The story typically goes like this, “I needed help, I wanted to say help, and so I sat there for what felt like hours forming and feeling the shape of the word ‘help’ in my mouth, and in the end, I didn’t ask for help.” I see a sea of heads nod in the room in agreement and understanding.

I was one of those heads nodding emphatically. Even being someone who has spent thousands of hours bringing people tissues, buckets, blankets, water, sat with people, sang with people, carried people, I was unable to ask for it myself. I’d be freezing, or have snot coming out of my nose, or be so thirsty, and couldn’t say the words I’ve told people hundreds of times to say, “blanket, tissue, water…help.” Why?

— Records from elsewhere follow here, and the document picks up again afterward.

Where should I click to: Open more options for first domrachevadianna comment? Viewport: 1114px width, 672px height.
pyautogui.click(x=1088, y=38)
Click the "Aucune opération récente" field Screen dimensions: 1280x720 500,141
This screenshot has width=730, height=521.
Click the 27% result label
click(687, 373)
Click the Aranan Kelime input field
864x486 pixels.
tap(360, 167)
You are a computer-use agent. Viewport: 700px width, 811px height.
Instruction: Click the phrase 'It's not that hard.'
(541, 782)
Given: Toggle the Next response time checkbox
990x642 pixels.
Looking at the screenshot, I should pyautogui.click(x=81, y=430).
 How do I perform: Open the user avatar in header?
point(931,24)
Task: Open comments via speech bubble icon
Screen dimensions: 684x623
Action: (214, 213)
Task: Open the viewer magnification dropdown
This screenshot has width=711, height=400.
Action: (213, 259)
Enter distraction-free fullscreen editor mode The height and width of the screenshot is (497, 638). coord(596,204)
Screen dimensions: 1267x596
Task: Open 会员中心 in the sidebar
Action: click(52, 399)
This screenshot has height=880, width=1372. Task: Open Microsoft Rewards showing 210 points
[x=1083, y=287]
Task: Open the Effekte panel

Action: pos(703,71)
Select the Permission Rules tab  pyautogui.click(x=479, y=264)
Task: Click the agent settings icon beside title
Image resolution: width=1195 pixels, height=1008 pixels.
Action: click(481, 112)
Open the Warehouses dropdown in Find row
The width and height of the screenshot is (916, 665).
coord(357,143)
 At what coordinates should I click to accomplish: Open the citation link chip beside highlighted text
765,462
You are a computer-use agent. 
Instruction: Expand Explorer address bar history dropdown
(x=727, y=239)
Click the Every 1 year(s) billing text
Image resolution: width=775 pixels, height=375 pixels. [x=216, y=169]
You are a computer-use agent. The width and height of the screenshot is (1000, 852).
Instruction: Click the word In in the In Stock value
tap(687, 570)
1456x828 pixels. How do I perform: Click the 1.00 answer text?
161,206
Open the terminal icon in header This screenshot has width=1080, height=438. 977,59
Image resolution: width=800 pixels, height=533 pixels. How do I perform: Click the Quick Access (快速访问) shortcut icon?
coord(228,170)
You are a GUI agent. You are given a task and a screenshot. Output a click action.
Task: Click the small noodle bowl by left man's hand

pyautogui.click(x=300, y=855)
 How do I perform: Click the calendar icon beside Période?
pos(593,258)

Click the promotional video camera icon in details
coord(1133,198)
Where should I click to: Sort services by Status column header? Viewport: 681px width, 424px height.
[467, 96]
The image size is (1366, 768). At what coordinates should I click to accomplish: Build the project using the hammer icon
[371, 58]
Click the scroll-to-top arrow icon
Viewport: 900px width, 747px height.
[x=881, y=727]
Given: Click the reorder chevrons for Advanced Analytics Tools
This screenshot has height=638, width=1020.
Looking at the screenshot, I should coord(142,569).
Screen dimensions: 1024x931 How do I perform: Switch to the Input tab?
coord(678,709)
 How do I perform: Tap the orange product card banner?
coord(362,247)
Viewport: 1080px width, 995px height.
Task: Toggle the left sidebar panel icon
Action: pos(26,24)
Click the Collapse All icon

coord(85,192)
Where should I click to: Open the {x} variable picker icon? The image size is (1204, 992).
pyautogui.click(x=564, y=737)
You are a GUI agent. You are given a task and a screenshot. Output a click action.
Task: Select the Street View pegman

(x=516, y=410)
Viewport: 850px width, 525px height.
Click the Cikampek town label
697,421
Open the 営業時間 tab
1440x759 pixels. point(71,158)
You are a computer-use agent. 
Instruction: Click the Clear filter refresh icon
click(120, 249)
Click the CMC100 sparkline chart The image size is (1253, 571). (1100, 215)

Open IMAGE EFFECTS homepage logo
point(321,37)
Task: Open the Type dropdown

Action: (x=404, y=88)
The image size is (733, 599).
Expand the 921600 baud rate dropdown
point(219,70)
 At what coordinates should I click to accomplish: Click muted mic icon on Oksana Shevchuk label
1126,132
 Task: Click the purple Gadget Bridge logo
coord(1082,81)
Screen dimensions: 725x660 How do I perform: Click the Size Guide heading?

After sitting in this loop and turmoil during many journeys and talking to others, here’s what I’ve found. I share this in the hope that it reaches others who also relate to the difficulty of asking for help and hope to invite them to start making the journey across the bridge as it’s imperative to having a healthy, nourishing, connected life and healthy, nourishing, connected relationships.

So what’s the block? Fear. Fear of what? Fear of the feeling of your need not being met. That is vulnerable and scary. Does this feel like you?

Here’s a question — what is the earliest memory you have where you had a need and it wasn’t met? I’d bet everyone’s answer is sometime in childhood. This is par for the course of being human. You’ll have needs and they won’t always be able to be met. So what is the difference between typical life experiences versus experiences that shift your internal help asking mechanism?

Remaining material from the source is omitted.